Most disappointing is that it turns out that Scout’s brother, “Jem” died a long time ago. This piece of information is given to us in a very back-handed way as an awkward plot device to introduce a new character. This charter is a young man named Henry Clinton. He works as a lawyer with Atticus and is supposed to be Scout’s home-town boyfriend.
In order to explain how Henry first came to work for Atticus we are told that Henry graduated from law school and:
“Just about that time, Jean Louise’s brother dropped dead in his tracks one day, and after the nightmare of that was over, Atticus, who had always thought of leaving his practice to his son, looked around for another young man.”
That’s it? That’s all we get to hear about the death of a beloved character from To Kill A Mockingbird, and Atticus’s reaction to the death of his only son? One sentence?
There also seems to me no real chemistry between Jean Louise (Scout) and Henry although they are supposed to be in love. The most award and badly written dialogue in the book are the scenes with these two “lovers”.

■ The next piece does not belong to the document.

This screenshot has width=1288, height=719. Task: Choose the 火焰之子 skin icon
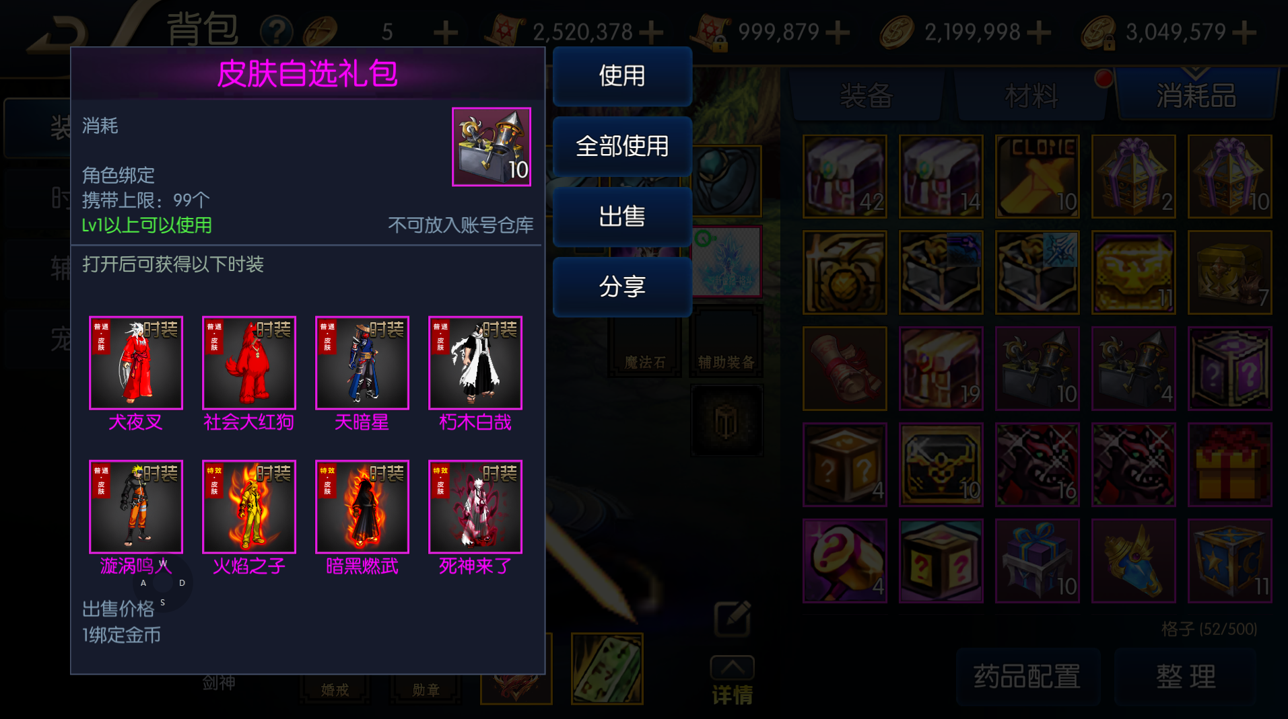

All the book’s flaws could be forgiven if there was some sort of final riveting courtroom scene like there was in To Kill A Mockingbird. Instead, the big supposedly dramatic finale is a very long and boring private discussion between Jean Louise and her uncle about States’ Rights and court-imposed desegregation.
I think when Harper Lee finished her draft of the book she realized that it just did not work and she locked it away.
I do wish that Harper Lee had made another attempt at a different kind of sequel. I would have loved to read the story of Scout as an independent young Southern woman now living in New York City. After all, that is exactly what happened to Harper Lee herself.
To Kill A Mocking Bird will always be an American classic and Harper Lee one of our most revered authors. The fact that she chose to lock Go Set A Watchman away instead of releasing it and making millions of dollars only makes me respect her more.